Analogamente nemmeno la presenza di **sintomi** apparentemente **schizofrenici** (come un'esperienza allucinatoria o delirante) è sufficiente a rivelare l'esistenza di una schizofrenia. Essi infatti, decontestualizzati, non hanno un'immediata ed automatica significazione psicotica e possono pertanto comparire anche in **persone** **non psicotiche**.

Nonostante questo dato di fatto empirico, largamente riconosciuto nella pratica, la **psichiatria istituzionale** continua a basarsi per la **diagnosi** su tali **indici clinici**, effimeri e contingenti se staccati dal contesto umano e personale del paziente. Ne scaturiscono così frequentemente diagnosi sbagliate, che possono lasciare tracce indelebili in chi ne è oggetto.

L'esperienza psicotica, per essere riconosciuta nella sua radicale autonomia clinica ed esistenziale, necessita piuttosto di un **approccio** **fenomenologico** - **strutturale**, che, al di là dei sintomi, colga nei suoi aspetti formali la struttura della realtà psichica della persona.

### L'esperienza psicotica non è senza senso

La seconda critica che Borgna rivolge alla psichiatria classica concerne la sua concezione della psicosi come luogo della perdita della ragione, del non senso, dell'anarchia pura.

A ben vedere invece le realtà interiori dei pazienti non sono caratterizzate dalla privazione della ragione, ma da un franare del senso e dalla restaurazione di un **senso** "**altro**", ovvero diverso da quello quotidiano.

Il concetto di questo senso "altro", questo "controsenso" si può afferrare alla luce della nozione di ragione "altra" o di "controragione" a cui ricorriamo quando vogliamo riferirci a un tipo di ragione che si contrappone a quella dominante, astratta e calcolante.

Dunque non c'è perdita della ragione nell'**esperienza depressiva**, **maniacale** o **schizofrenica** ma smarrimento lungo sentieri perduti al **senso comune**. Tali sentieri, benché non condivisibili dalla maggior parte della popolazione, vengono però percorsi da uomini, da esseri umani. Allora essi testimoniano di una possibilità insondabile ma immanente alla **condizione umana**.

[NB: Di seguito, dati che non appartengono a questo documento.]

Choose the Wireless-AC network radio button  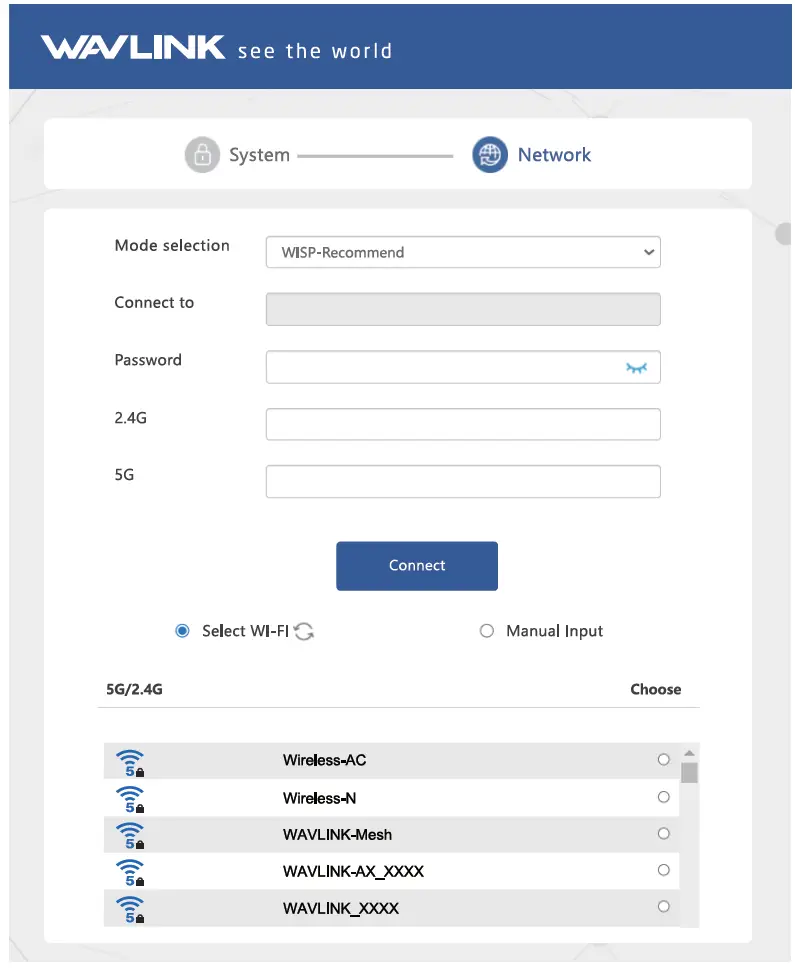tap(663, 760)
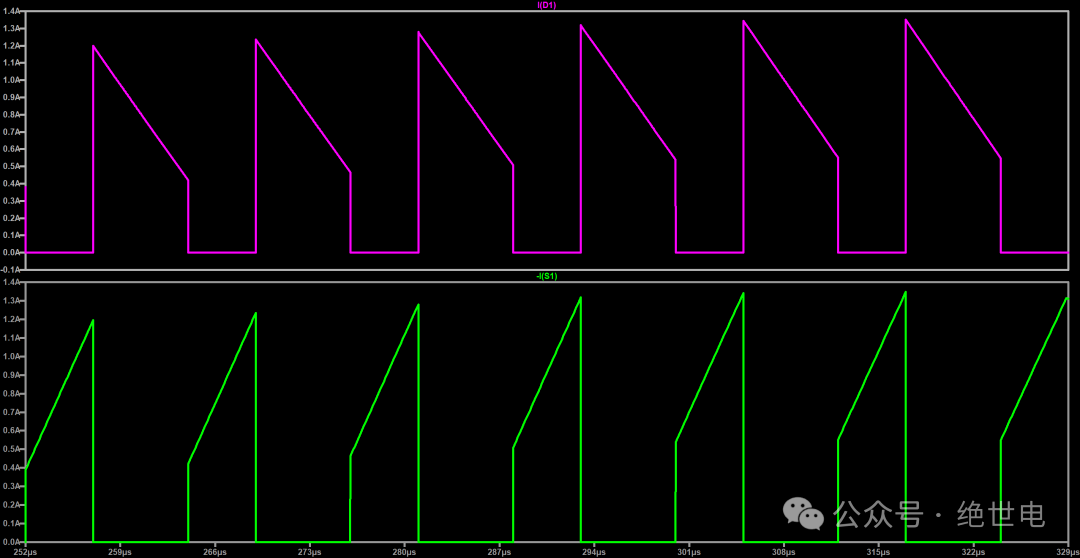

Ecco perchè per l'approccio fenomenologico l'esperienza psicotica non è puramente comprensibile alla luce del paradigma medico di malattia. Si tratta di un "**modo**" dell'umano, non sempre e non necessariamente riconducibile ad un deficit, un fenomeno che non è dell'altro mondo bensì di questo.

Rinvenire nelle esperienze allucinatorie e deliranti qualcosa che rimanda al senso, anche se enigmatico, significa per Borgna riconoscere del "**positivo**" nel "negativo", significa attenuarne l'oscurità e l'indecifrabilità, andare al di là dei limiti imposti dal comprendere.

Si capisce allora perché in molti casi non sia utile e nemmeno terapeutico togliere la fenomenologia delirante e allucinatoria.

Del resto già **Immanuel Kant**, nella sua "Antropologia pragmatica", aveva svolto delle considerazioni molto simili a proposito delle malattie mentali. Egli riconosceva in esse proprio "*una* ***sragionevolezza** **positiva**, cioè un'altra regola, un **punto di vista** del tutto **diverso**, nel quale l'anima è spostata, trasferita in un luogo lontano dal **sensorio communi**: donde il termine alienazione; press'apoco come accade di un paesaggio montano che, visto a volo d'uccello, dà un'impressione del tutto diversa di quando è considerato dal piano*".